**What you are asked to do**:
Return each of the entries below precisely as it appears.

**Records supplied**:

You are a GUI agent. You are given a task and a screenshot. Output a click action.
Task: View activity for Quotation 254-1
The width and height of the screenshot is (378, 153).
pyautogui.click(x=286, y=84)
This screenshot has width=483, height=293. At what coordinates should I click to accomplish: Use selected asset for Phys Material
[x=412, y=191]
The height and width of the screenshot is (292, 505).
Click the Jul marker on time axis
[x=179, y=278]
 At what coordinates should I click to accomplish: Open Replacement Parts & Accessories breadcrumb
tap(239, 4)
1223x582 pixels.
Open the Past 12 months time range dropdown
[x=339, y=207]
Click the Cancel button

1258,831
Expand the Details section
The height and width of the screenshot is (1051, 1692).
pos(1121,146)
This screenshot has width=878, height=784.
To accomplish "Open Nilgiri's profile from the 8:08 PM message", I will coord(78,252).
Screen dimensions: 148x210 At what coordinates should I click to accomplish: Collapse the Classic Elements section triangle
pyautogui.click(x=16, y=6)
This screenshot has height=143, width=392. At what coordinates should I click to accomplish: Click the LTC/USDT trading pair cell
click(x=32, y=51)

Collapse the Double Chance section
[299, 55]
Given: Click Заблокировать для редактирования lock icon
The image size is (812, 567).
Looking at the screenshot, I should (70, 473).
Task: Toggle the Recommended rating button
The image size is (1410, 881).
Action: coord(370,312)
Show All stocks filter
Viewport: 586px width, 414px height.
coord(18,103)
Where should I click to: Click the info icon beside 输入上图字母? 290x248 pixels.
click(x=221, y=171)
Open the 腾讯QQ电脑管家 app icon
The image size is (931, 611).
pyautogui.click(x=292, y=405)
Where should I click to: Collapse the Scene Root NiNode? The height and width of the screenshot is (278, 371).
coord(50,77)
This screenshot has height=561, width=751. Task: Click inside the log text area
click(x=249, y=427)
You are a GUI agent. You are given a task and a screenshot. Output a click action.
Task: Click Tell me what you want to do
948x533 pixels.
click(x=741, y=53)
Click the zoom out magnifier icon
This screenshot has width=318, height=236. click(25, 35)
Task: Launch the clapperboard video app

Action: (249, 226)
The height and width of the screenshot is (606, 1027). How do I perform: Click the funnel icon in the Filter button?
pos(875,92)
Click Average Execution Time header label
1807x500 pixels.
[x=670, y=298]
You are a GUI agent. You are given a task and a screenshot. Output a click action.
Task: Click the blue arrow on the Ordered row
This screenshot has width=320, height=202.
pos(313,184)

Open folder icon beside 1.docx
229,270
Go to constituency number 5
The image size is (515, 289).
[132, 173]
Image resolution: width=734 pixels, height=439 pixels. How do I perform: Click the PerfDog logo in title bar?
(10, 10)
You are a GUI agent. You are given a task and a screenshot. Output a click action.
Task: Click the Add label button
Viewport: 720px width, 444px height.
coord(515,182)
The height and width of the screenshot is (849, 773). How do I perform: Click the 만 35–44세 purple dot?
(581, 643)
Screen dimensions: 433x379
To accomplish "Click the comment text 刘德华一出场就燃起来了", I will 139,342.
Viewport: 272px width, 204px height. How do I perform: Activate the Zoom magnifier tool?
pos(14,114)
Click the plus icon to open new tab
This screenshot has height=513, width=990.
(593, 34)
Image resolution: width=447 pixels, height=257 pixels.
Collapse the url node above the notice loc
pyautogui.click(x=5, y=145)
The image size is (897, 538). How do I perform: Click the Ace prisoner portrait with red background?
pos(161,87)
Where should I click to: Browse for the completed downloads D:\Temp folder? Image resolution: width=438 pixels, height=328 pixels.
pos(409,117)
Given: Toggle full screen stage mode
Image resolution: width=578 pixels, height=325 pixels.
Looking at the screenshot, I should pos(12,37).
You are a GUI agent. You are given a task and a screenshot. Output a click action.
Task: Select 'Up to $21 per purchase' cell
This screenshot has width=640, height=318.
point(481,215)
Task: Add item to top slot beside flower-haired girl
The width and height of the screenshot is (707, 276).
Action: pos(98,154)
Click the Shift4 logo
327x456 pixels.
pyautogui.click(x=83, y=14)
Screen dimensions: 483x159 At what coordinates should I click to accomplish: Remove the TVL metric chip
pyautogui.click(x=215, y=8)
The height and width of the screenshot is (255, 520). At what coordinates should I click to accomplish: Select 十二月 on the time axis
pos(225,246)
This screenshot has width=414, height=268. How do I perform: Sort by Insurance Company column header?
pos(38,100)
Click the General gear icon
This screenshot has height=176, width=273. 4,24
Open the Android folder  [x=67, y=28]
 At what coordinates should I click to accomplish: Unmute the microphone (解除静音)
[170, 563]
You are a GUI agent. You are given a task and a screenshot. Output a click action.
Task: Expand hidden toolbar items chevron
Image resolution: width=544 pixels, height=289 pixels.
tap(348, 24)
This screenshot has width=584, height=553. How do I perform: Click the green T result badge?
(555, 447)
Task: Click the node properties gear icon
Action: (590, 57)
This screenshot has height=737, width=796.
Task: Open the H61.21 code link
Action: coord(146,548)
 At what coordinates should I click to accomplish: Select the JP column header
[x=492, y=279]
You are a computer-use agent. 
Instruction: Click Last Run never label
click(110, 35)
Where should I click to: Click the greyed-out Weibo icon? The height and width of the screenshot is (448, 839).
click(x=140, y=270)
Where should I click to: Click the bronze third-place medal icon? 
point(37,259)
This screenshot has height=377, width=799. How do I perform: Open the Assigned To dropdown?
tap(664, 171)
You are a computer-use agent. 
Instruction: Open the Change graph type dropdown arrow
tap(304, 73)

**Problem solution**:
You are a GUI agent. You are given a task and a screenshot. Output a click action.
Task: View activity for Quotation 254-1
The width and height of the screenshot is (378, 153).
pyautogui.click(x=286, y=84)
This screenshot has width=483, height=293. At what coordinates should I click to accomplish: Use selected asset for Phys Material
[x=412, y=191]
The height and width of the screenshot is (292, 505).
Click the Jul marker on time axis
[x=179, y=278]
 At what coordinates should I click to accomplish: Open Replacement Parts & Accessories breadcrumb
tap(239, 4)
1223x582 pixels.
Open the Past 12 months time range dropdown
[x=339, y=207]
Click the Cancel button

1258,831
Expand the Details section
The height and width of the screenshot is (1051, 1692).
pos(1121,146)
This screenshot has width=878, height=784.
To accomplish "Open Nilgiri's profile from the 8:08 PM message", I will coord(78,252).
Screen dimensions: 148x210 At what coordinates should I click to accomplish: Collapse the Classic Elements section triangle
pyautogui.click(x=16, y=6)
This screenshot has height=143, width=392. At what coordinates should I click to accomplish: Click the LTC/USDT trading pair cell
click(x=32, y=51)

Collapse the Double Chance section
[299, 55]
Given: Click Заблокировать для редактирования lock icon
The image size is (812, 567).
Looking at the screenshot, I should (70, 473).
Task: Toggle the Recommended rating button
The image size is (1410, 881).
Action: coord(370,312)
Show All stocks filter
Viewport: 586px width, 414px height.
coord(18,103)
Where should I click to: Click the info icon beside 输入上图字母? 290x248 pixels.
click(x=221, y=171)
Open the 腾讯QQ电脑管家 app icon
The image size is (931, 611).
pyautogui.click(x=292, y=405)
Where should I click to: Collapse the Scene Root NiNode? The height and width of the screenshot is (278, 371).
coord(50,77)
This screenshot has height=561, width=751. Task: Click inside the log text area
click(x=249, y=427)
You are a GUI agent. You are given a task and a screenshot. Output a click action.
Task: Click Tell me what you want to do
948x533 pixels.
click(x=741, y=53)
Click the zoom out magnifier icon
This screenshot has width=318, height=236. click(25, 35)
Task: Launch the clapperboard video app

Action: (249, 226)
The height and width of the screenshot is (606, 1027). How do I perform: Click the funnel icon in the Filter button?
pos(875,92)
Click Average Execution Time header label
1807x500 pixels.
[x=670, y=298]
You are a GUI agent. You are given a task and a screenshot. Output a click action.
Task: Click the blue arrow on the Ordered row
This screenshot has width=320, height=202.
pos(313,184)

Open folder icon beside 1.docx
229,270
Go to constituency number 5
The image size is (515, 289).
[132, 173]
Image resolution: width=734 pixels, height=439 pixels. How do I perform: Click the PerfDog logo in title bar?
(10, 10)
You are a GUI agent. You are given a task and a screenshot. Output a click action.
Task: Click the Add label button
Viewport: 720px width, 444px height.
coord(515,182)
The height and width of the screenshot is (849, 773). How do I perform: Click the 만 35–44세 purple dot?
(581, 643)
Screen dimensions: 433x379
To accomplish "Click the comment text 刘德华一出场就燃起来了", I will 139,342.
Viewport: 272px width, 204px height. How do I perform: Activate the Zoom magnifier tool?
pos(14,114)
Click the plus icon to open new tab
This screenshot has height=513, width=990.
(593, 34)
Image resolution: width=447 pixels, height=257 pixels.
Collapse the url node above the notice loc
pyautogui.click(x=5, y=145)
The image size is (897, 538). How do I perform: Click the Ace prisoner portrait with red background?
pos(161,87)
Where should I click to: Browse for the completed downloads D:\Temp folder? Image resolution: width=438 pixels, height=328 pixels.
pos(409,117)
Given: Toggle full screen stage mode
Image resolution: width=578 pixels, height=325 pixels.
Looking at the screenshot, I should pos(12,37).
You are a GUI agent. You are given a task and a screenshot. Output a click action.
Task: Select 'Up to $21 per purchase' cell
This screenshot has width=640, height=318.
point(481,215)
Task: Add item to top slot beside flower-haired girl
The width and height of the screenshot is (707, 276).
Action: pos(98,154)
Click the Shift4 logo
327x456 pixels.
pyautogui.click(x=83, y=14)
Screen dimensions: 483x159 At what coordinates should I click to accomplish: Remove the TVL metric chip
pyautogui.click(x=215, y=8)
The height and width of the screenshot is (255, 520). At what coordinates should I click to accomplish: Select 十二月 on the time axis
pos(225,246)
This screenshot has width=414, height=268. How do I perform: Sort by Insurance Company column header?
pos(38,100)
Click the General gear icon
This screenshot has height=176, width=273. 4,24
Open the Android folder  [x=67, y=28]
 At what coordinates should I click to accomplish: Unmute the microphone (解除静音)
[170, 563]
You are a GUI agent. You are given a task and a screenshot. Output a click action.
Task: Expand hidden toolbar items chevron
Image resolution: width=544 pixels, height=289 pixels.
tap(348, 24)
This screenshot has width=584, height=553. How do I perform: Click the green T result badge?
(555, 447)
Task: Click the node properties gear icon
Action: (590, 57)
This screenshot has height=737, width=796.
Task: Open the H61.21 code link
Action: coord(146,548)
 At what coordinates should I click to accomplish: Select the JP column header
[x=492, y=279]
You are a computer-use agent. 
Instruction: Click Last Run never label
click(110, 35)
Where should I click to: Click the greyed-out Weibo icon? The height and width of the screenshot is (448, 839).
click(x=140, y=270)
Where should I click to: Click the bronze third-place medal icon? 
point(37,259)
This screenshot has height=377, width=799. How do I perform: Open the Assigned To dropdown?
tap(664, 171)
You are a computer-use agent. 
Instruction: Open the Change graph type dropdown arrow
tap(304, 73)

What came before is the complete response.